4. If you want to make more than one label for a particular color, leave the number and name as is and then repeat step 3. If you don’t need any more of the last color name and number, highlight the text and change it to the next color you want to make a label for. Refer to step 1 and Figure 2 if you need to.
5. After you’ve made all the paint bottle cap labels you need, print them.

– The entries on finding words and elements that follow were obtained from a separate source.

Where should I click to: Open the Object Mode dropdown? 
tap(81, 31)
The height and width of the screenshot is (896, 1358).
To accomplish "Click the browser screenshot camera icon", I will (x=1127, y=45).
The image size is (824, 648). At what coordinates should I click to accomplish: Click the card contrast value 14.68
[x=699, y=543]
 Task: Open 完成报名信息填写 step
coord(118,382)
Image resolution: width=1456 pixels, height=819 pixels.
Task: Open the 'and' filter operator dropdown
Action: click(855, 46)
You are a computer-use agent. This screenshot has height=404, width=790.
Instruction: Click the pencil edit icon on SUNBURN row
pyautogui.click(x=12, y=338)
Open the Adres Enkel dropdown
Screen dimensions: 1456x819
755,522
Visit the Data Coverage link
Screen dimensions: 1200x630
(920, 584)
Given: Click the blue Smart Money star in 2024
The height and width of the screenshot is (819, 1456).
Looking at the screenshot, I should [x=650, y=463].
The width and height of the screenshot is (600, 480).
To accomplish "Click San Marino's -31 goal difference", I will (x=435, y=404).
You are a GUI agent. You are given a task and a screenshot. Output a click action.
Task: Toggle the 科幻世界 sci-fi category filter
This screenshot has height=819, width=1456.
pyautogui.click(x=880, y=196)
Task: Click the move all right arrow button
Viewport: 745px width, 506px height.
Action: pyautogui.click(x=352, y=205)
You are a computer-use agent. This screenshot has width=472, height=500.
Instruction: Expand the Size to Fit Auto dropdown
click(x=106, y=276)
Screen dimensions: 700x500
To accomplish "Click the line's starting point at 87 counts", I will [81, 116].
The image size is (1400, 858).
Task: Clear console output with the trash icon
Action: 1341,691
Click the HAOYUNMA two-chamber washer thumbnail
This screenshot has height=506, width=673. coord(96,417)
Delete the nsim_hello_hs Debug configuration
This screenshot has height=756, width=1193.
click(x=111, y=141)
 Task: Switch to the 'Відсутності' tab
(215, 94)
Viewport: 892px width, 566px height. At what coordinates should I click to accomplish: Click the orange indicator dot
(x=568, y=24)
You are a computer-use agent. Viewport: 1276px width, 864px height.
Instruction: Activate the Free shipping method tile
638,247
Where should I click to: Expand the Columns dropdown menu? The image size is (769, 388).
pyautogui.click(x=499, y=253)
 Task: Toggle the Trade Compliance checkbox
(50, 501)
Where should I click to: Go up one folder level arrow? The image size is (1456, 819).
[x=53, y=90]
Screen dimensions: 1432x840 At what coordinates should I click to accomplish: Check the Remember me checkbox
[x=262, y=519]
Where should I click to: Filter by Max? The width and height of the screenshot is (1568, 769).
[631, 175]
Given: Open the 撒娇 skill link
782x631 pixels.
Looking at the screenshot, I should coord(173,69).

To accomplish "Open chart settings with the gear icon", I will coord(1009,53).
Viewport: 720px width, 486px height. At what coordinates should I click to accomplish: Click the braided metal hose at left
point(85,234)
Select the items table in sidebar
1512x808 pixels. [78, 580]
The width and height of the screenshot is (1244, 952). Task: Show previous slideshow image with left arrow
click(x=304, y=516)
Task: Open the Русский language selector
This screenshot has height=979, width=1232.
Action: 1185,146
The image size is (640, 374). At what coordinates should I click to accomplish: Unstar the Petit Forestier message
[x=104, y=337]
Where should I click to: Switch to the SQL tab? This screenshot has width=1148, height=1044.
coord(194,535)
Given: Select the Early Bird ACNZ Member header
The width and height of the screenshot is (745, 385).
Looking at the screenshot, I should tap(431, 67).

6. Lay the sheet of labels out face up on your desk, table, or work bench. Pull out a strip of packing tape long enough to cover the label circles from top to bottom. The tape I used was a 3M product and it’s wide enough to cover two circles at a time. Repeat as needed until all of your circles are covered. What this does is protect the labels from paint, moisture, dirt, etc. so they last longer. This step is optional.
7. Insert the label into the hole punch and align the edges of the circle with the edge of the hole punch. To do this with the punch I used, I turned the punch over so I could see the label through the hole in the bottom side of the punch. Repeat this step until all of your labels are punched out.
8. Use either the hobby knife tip (Figure 4), or the tip of your tweezers (Figure 5), to separate the backing paper from the label. Apply the label to the bottle cap and burnish it down with your finger or your favorite burnishing tool. Repeat this step until all your bottles are labeled.
Figure 4: Peeling label with hobby knife tip.
Figure 5: Peeling label with sharply-pointed tweezer tip.
9. When you’re done, it will be easier to read the color of each of your paints.
Figure 6: Completed paint bottles.
I’ve also included a copy of the Word documents for the ¼-ounce bottle cap labels and the ½-ounce Model Master bottle cap labels.